Sunday, April 19, 2009

Finally Some Thunderstorms Coming... Maybe

Wednesday, Thursday, and Friday of this week might bring slightly lower temperatures and thunderstorms.

Highs on those days are forecast at 28 to 29C.

Chance of thunderstorms is 40% on Wednesday, 50% on Thursday, and 40% on Friday.

Protest of Electric Rate Hike

On Friday, more than a hundred leaders from 11 municipalities came to together in Mazatenango to denounce the increase in electric rates imposed by Union Fenosa.

They also denounced the fees for public lighting that are charged in an area where there are no poles of the Municipality of Mazatenango.

The protestors marched through the town and then stopped in front of the Interior Department to press for actions by the president.

The approximately 150 protesters were members of the Departmental Association of Cocode (Asodecos) of Suchitepéquez.

They also added that electric bills include a fixed charge of Q13.20 where the Value Added Tax was not charged.

Villagers are unhappy that their bills have increased over 50 percent from what they paid per month a few months ago.

Calls were made for additional public support from the departments of San Marcos, Quiche, Huehuetenango and other regions.

Francisco Castro, of Asodecos, stated that according to the National Institute of Statistics, poverty affects 75 percent of the population. "Of this, 55 per cent suffer from extreme poverty, which shows that people have no ability to pay high fees," he said, and requested that the government withdraw the grant of power distribution rights from Union Fenosa.

Governor Werner Martinez undertook to report this request to the president and Congress.

Hector Salvatierra, a spokesman for Union Fenosa, said that the rate has fallen rather than risen. He added that the population is being manipulated by groups interested in destabilizing things.

Remittances from Abroad Fell 11.4% in February

The receipt of remittances from Guatemalans abroad fell 11.42 percent in February, adding to the 8 percent drop in January, according to data released today by the Bank of Guatemala (Banguat).

In January, Guatemalans abroad sent U.S. $290 million back home to Guatemala, 8 percent less than the same month of 2008. In February, remittances only reached U.S. $281.9 million, or 11.4 percent less than in the same period last year.

The drop is a result of the economic crisis of United States. 95 percent of the 1.3 million Guatemalans living abroad live in the United States. 60 per cent of those are illegal.

Remittances are the second-largest source of foreign exchange for Guatemala. Last year, remittances totaled $4.314 billion.

On a positive note, exports grew by 4.1 percent in the first quarter and tourism increased by 2 percent. However, imports in the same period fell 29.46 percent, which an indicator of the economic slowdown in Guatemala.

Guatemalan Military Recruiting 2,000 New Soldiers

Two thousand new soldiers will be recruited into the Guatemalan Army. The new soldiers will come from the jurisdictions in the north and western parts of the country, said the Defense Minister Abraham Valenzuela.

The minister explained that these areas have people who are interested in military service.

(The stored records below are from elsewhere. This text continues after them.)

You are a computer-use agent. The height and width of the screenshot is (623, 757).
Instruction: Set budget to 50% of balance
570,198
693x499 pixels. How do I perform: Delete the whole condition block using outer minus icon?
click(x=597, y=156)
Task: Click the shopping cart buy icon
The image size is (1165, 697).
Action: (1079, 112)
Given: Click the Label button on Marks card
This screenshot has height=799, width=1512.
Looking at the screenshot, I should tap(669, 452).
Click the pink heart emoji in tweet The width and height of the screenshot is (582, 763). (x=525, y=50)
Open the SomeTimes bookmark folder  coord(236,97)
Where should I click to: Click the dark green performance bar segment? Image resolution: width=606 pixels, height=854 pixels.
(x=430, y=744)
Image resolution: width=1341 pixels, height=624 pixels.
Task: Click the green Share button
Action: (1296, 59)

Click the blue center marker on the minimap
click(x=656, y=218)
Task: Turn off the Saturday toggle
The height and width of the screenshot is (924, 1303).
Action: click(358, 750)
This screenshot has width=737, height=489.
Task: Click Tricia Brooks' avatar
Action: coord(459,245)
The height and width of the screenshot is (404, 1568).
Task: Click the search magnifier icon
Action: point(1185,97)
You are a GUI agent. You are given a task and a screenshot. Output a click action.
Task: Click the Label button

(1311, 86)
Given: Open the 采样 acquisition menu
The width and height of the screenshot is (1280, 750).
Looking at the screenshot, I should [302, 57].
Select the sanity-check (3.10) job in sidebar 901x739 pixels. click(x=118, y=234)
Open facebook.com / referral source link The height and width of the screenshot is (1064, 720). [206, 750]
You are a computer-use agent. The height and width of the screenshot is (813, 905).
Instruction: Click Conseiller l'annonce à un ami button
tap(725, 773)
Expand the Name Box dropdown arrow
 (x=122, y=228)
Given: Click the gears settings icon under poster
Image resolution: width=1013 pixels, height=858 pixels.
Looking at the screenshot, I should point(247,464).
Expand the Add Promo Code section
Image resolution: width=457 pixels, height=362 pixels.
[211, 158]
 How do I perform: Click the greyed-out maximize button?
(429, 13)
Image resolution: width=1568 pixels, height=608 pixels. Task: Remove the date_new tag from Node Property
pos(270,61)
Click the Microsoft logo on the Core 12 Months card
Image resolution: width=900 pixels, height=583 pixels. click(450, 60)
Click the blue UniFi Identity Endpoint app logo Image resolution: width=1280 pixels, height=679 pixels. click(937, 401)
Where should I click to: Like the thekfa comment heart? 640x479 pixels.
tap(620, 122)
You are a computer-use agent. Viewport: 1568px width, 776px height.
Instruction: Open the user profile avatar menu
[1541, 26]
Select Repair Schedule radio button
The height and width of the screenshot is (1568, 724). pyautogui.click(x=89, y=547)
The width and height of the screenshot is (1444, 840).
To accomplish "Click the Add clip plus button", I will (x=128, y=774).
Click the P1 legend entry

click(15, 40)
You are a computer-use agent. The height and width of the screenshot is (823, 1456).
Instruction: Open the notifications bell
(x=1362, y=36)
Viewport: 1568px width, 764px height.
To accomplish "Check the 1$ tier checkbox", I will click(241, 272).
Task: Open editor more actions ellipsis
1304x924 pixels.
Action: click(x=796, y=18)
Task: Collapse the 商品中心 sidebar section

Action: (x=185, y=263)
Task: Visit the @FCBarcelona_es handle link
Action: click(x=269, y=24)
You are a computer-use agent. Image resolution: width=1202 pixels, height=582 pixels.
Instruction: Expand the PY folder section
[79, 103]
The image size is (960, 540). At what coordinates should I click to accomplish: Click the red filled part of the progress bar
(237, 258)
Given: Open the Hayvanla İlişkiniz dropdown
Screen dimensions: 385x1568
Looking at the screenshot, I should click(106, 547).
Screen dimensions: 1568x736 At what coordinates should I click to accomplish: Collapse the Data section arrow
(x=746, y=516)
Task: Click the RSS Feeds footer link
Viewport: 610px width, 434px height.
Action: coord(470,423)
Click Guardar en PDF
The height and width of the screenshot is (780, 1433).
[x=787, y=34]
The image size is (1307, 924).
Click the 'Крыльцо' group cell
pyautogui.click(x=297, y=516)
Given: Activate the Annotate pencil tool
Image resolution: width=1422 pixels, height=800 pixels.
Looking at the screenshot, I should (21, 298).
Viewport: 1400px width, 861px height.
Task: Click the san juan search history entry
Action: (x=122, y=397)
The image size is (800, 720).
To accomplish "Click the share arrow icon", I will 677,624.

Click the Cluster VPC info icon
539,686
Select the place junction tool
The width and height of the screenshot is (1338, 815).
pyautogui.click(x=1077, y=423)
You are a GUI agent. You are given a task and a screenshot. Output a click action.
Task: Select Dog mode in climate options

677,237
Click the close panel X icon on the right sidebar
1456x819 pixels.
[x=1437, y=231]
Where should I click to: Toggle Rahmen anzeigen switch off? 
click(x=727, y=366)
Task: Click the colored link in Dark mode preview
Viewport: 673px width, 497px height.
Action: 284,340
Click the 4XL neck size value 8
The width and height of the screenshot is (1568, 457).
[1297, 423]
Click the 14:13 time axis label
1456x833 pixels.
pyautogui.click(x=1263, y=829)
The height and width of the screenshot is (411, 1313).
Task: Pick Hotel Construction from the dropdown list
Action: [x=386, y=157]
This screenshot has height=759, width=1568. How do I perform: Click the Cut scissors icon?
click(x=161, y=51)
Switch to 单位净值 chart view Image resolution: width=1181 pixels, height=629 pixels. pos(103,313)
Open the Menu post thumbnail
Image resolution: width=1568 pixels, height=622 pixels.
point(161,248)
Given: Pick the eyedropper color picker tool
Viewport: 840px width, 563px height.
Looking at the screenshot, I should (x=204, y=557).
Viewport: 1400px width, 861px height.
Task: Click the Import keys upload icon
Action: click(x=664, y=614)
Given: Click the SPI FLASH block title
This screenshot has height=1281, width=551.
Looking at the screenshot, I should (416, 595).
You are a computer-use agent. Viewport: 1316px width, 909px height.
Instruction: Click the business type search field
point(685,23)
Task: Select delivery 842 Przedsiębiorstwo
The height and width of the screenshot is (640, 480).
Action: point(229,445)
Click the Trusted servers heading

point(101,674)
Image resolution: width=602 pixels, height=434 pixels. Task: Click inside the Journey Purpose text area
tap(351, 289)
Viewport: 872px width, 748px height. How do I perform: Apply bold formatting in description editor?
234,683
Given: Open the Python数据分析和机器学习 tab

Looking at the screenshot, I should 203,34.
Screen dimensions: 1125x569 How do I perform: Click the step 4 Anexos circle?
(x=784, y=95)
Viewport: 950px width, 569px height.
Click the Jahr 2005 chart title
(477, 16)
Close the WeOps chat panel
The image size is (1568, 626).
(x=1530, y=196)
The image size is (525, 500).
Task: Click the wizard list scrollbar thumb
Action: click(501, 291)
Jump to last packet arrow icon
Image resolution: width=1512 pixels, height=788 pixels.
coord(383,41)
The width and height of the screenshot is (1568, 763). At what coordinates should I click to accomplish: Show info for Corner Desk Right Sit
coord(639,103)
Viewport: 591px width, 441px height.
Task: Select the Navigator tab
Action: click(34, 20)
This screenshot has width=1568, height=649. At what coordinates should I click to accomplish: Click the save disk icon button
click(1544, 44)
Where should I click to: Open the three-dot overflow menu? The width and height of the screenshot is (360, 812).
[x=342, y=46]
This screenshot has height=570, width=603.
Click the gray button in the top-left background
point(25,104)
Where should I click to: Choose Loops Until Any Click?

The army is looking for new troops aging from 18 and 29 years.

New acquisitions will cover the gap that exists within the armed forces due to reductions effected by the previous government.

The actual call to enlist has not yet come, however. In the coming weeks an allocation of Q150 million will be released by the Ministry of Defense and then the call will come for interested parties to join the ranks of the Army.

The minister said that the amount approved will activate the army brigades in San Marcos, Quetzaltenango, Playa Grande, and Quiche, Alta Verapaz, Baja Verapaz and another unit in Izabal will be activated.

The present military strength is 15,500 total officers and troops.

Fungus Damaging Corn Crops

Corn crop losses in Guatemala due to a fungus called "black stain" or "asphalt stain" have reached Q25.9 million, according to the Ministry of Agriculture.

According to an agency report, at an average price of Q110 per quintal in the field, the loss would be around 235,932 quintals.

The crop damage occurred on 5,500 hectares of corn. At least 6,500 families are affected.

Areas being monitored include Cobán, Santa Cruz Barillas, Huehuetenango; Puerto Barrios y Livingston, Izabal, and the municipality of Ixcán in Quiché. The last area is of greater concern because the bulk of the crop is for consumption by maize farming families.

The agency also announced the delivery of improved seeds for the next crop, the availability of corn for immediate consumption by the families affected, and that there may be a problem with food safety.